SO2.c. Execution of compliant BUDDY tasks initiated by hand gestures.

  • the aim of providing a compliant behaviour of the overall robotic system, with respect to the command issued by the diver, is made available through the development of an automatic selection system for the execution of the proper autonomous robotic tasks.

 


SO3. Develop a cognitive mission (re)planner which functions based on interpreted diver gestures that make more complex words.


SO3.a. Develop an interpreter of a symbolic language consisting of common diver hand symbols and a specific set of gestures.

  • language of communication between the diver and the robot based on gestures, called CADDIAN, has been developed – a total of 52 symbols have been defined, together with the „slang“ group of symbols for better acceptance by the diving community
  • A fault tolerant symbolic language interpreter was developed, allowing robust interpretation of the commands issued by the diver to BUDDY. The developed software comprises a Diver gesture classifier, Phrase Parser, Syntax checker, Command dispatcher, and Tablet Feedback.


SO3.b. Development of an online cognitive mission replanner.

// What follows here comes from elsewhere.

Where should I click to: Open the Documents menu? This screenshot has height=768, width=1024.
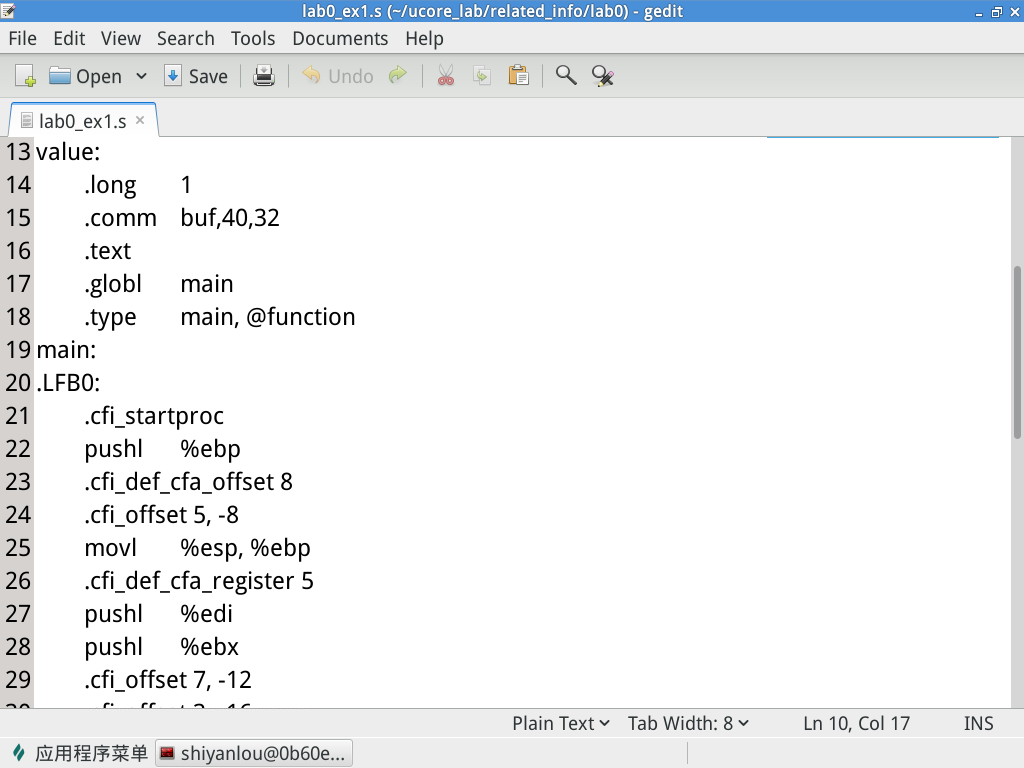[340, 38]
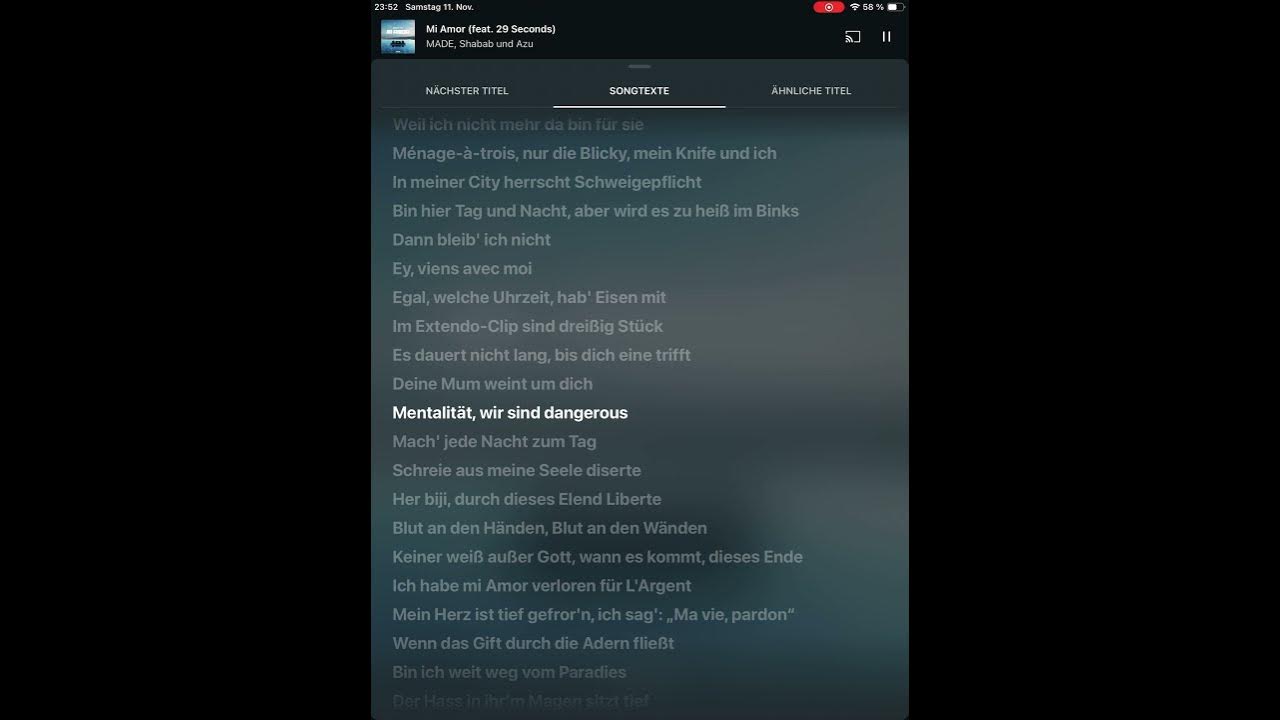Tap lyric 'In meiner City herrscht Schweigepflicht'
The width and height of the screenshot is (1280, 720).
pos(547,182)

  • Modular framework of the mission controller was designed and developed with the aim of managing the state tracking, task activations and reference generation that fulfils the requirements in order to support the diver operations. The framework is based on Petri Nets enhanced with mutual exclusive and conflict-free mission control.

 


The central point of year 2 of the project were 1st validation trials that took place in Biograd na Moru, Croatia in October 2015. The research results that were demonstrated focused on five experiments that were successfully executed. Validation procedure was defined for each experiment.
In the third year of the project, focus was placed on preparing all the required algorithms for the final validation trials. A software integration week was organized in May in Zagreb during which simulations were carried out along with real diver data acquisition that proved out to be really useful to integrate software developed by different partners and to take notes on what needs further development. Final validation trials took place in October 2016 in Biograd na Moru, Croatia where all the developed algorithms were evaluated by end-user divers.